(Data to process)

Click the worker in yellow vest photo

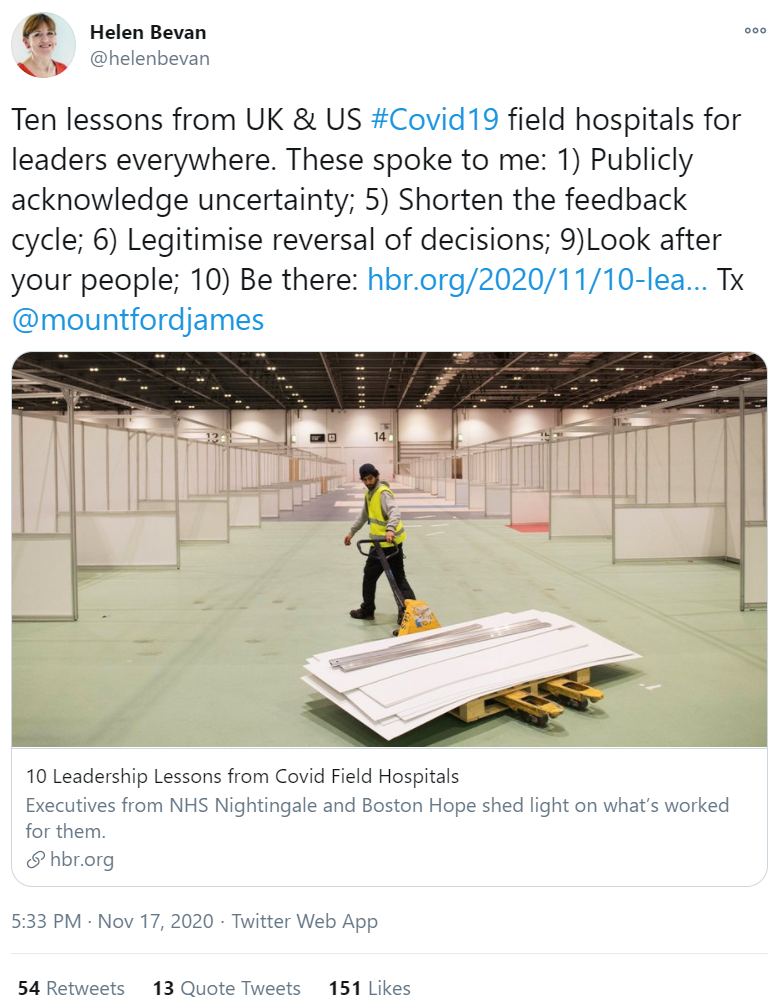pyautogui.click(x=379, y=542)
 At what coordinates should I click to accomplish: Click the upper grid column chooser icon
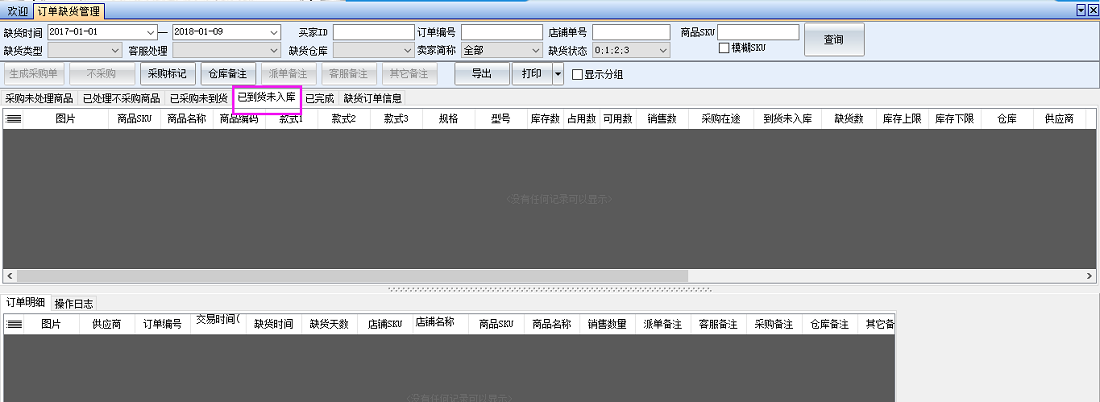click(14, 118)
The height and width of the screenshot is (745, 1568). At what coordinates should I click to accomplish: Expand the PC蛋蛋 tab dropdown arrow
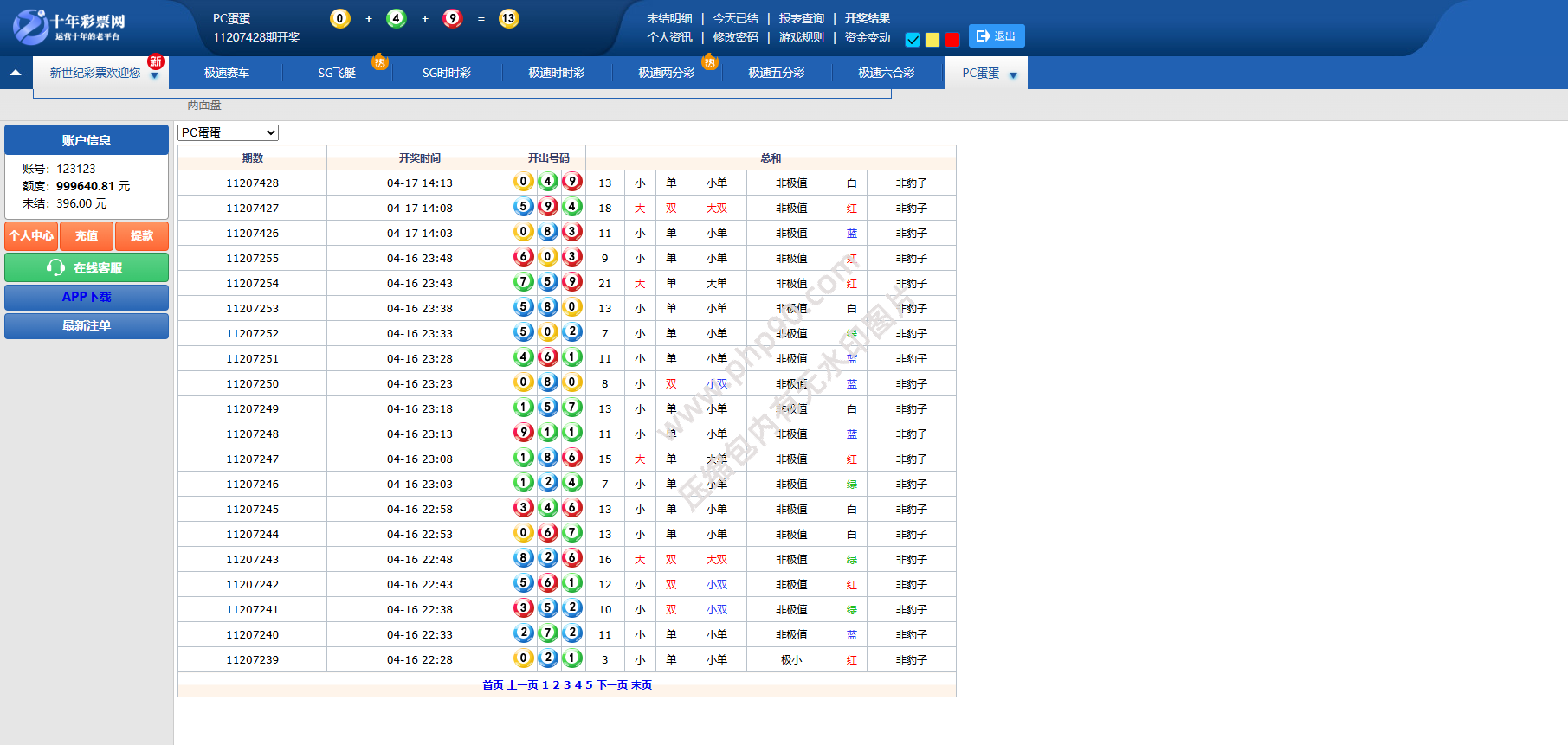coord(1013,75)
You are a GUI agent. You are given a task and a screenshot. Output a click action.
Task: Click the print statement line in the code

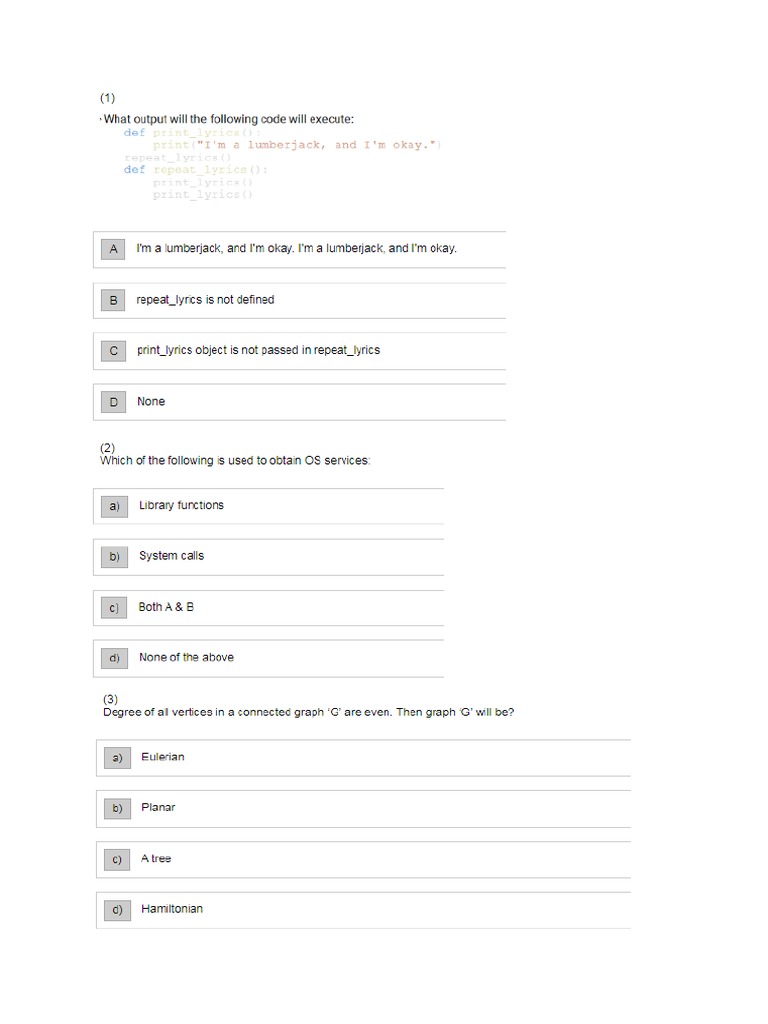(297, 145)
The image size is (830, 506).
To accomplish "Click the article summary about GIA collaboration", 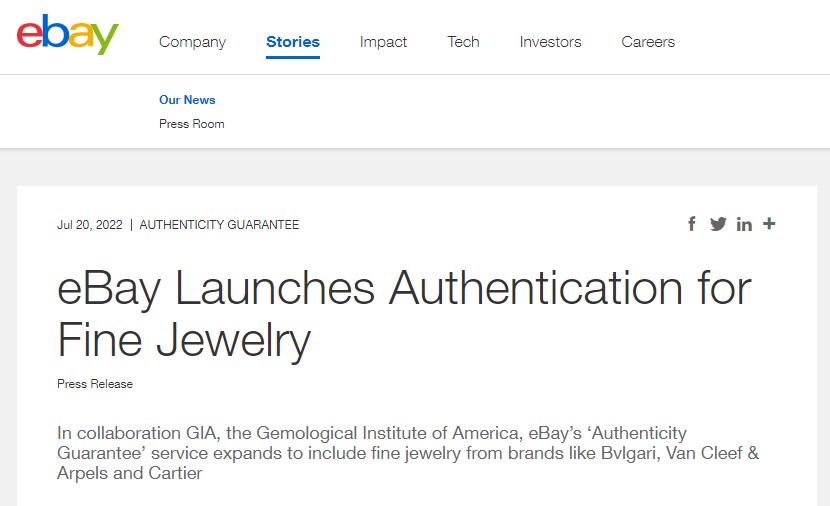I will (408, 453).
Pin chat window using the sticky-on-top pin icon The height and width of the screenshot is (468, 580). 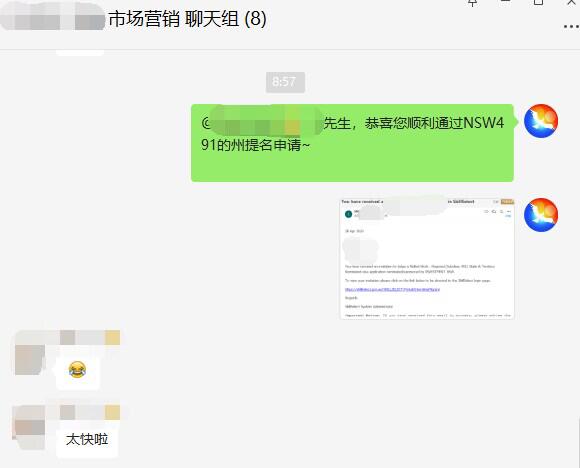472,3
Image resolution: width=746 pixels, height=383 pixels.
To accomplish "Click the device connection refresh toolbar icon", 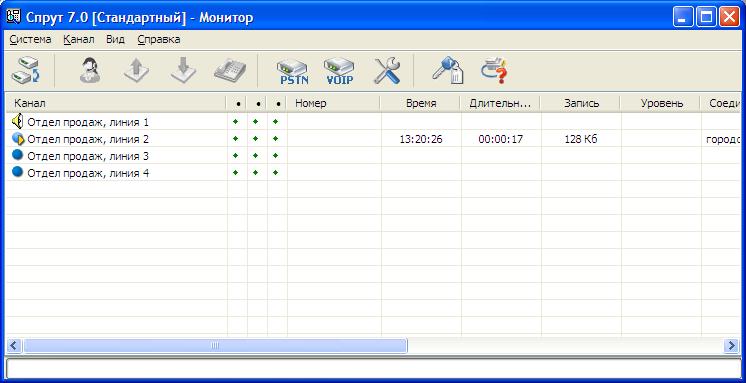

(End Data to process)

Nothing but the lines above from the one that has "The height and width of the screenshot is (745, 1568)." down to the one that has "The image size is (830, 506)." belongs in the answer, copied exactly, without pictures.

_Your solution_
The height and width of the screenshot is (745, 1568). At what coordinates should I click to accomplish: Expand the PC蛋蛋 tab dropdown arrow
coord(1013,75)
You are a GUI agent. You are given a task and a screenshot. Output a click action.
Task: Click the print statement line in the code

(297, 145)
The image size is (830, 506).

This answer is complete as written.